▶ [Task requirements]:
Give again exactly, and only, the lines between the line holding "At what coordinates should I click to accomplish: Select" and the end of the listing, both boundary lines included.

▶ [Record excerpts]:
※ ※ ※

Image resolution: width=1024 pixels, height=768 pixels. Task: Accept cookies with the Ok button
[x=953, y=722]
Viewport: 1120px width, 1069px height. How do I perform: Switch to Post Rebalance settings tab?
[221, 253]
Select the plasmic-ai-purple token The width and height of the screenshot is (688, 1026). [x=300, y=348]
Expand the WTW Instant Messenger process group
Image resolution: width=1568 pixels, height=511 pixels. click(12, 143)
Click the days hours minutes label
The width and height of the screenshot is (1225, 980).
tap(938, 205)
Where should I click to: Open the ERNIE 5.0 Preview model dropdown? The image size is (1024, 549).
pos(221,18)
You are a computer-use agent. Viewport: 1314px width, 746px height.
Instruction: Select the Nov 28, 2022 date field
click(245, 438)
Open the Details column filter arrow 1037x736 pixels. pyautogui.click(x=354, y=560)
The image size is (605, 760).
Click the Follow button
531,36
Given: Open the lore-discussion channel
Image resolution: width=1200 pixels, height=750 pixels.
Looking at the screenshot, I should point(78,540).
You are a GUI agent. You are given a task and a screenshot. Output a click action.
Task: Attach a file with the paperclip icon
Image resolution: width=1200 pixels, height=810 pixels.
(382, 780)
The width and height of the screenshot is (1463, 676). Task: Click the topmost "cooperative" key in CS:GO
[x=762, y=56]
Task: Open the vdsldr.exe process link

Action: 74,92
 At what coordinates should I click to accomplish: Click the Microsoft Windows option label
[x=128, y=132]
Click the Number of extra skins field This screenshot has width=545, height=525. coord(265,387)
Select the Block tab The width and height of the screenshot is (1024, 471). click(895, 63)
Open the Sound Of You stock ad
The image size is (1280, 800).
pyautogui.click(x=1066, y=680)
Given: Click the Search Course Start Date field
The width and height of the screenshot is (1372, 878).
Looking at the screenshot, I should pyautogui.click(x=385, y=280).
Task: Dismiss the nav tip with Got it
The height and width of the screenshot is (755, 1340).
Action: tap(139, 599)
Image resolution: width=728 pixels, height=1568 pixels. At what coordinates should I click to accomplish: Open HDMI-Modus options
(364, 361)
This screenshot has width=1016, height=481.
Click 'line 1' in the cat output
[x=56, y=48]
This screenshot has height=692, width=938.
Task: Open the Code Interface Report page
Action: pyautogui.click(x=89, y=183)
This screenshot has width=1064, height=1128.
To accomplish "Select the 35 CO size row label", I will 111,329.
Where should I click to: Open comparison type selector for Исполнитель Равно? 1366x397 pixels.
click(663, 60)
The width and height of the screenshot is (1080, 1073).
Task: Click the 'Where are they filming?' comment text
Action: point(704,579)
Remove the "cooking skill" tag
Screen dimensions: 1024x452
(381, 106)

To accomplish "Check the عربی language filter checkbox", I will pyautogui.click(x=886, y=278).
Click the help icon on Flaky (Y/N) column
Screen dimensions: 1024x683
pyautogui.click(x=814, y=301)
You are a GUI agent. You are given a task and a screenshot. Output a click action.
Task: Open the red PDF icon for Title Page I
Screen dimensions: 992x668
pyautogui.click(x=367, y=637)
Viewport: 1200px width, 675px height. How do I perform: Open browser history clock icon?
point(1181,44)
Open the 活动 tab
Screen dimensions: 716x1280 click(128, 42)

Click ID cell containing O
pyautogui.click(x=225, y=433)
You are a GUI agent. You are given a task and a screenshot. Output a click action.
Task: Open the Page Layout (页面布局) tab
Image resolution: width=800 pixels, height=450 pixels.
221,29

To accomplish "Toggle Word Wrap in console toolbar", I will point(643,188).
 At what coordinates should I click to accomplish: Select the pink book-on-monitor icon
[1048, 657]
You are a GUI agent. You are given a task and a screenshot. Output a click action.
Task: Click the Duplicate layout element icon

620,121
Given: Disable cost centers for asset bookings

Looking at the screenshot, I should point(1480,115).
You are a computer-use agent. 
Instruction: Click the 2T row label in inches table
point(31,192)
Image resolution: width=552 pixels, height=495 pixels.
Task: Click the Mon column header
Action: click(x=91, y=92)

※ ※ ※

▶ [Reply to the exercise]:
 At what coordinates should I click to accomplish: Select the pink book-on-monitor icon
[1048, 657]
You are a GUI agent. You are given a task and a screenshot. Output a click action.
Task: Click the Duplicate layout element icon

620,121
Given: Disable cost centers for asset bookings

Looking at the screenshot, I should point(1480,115).
You are a computer-use agent. 
Instruction: Click the 2T row label in inches table
point(31,192)
Image resolution: width=552 pixels, height=495 pixels.
Task: Click the Mon column header
Action: click(x=91, y=92)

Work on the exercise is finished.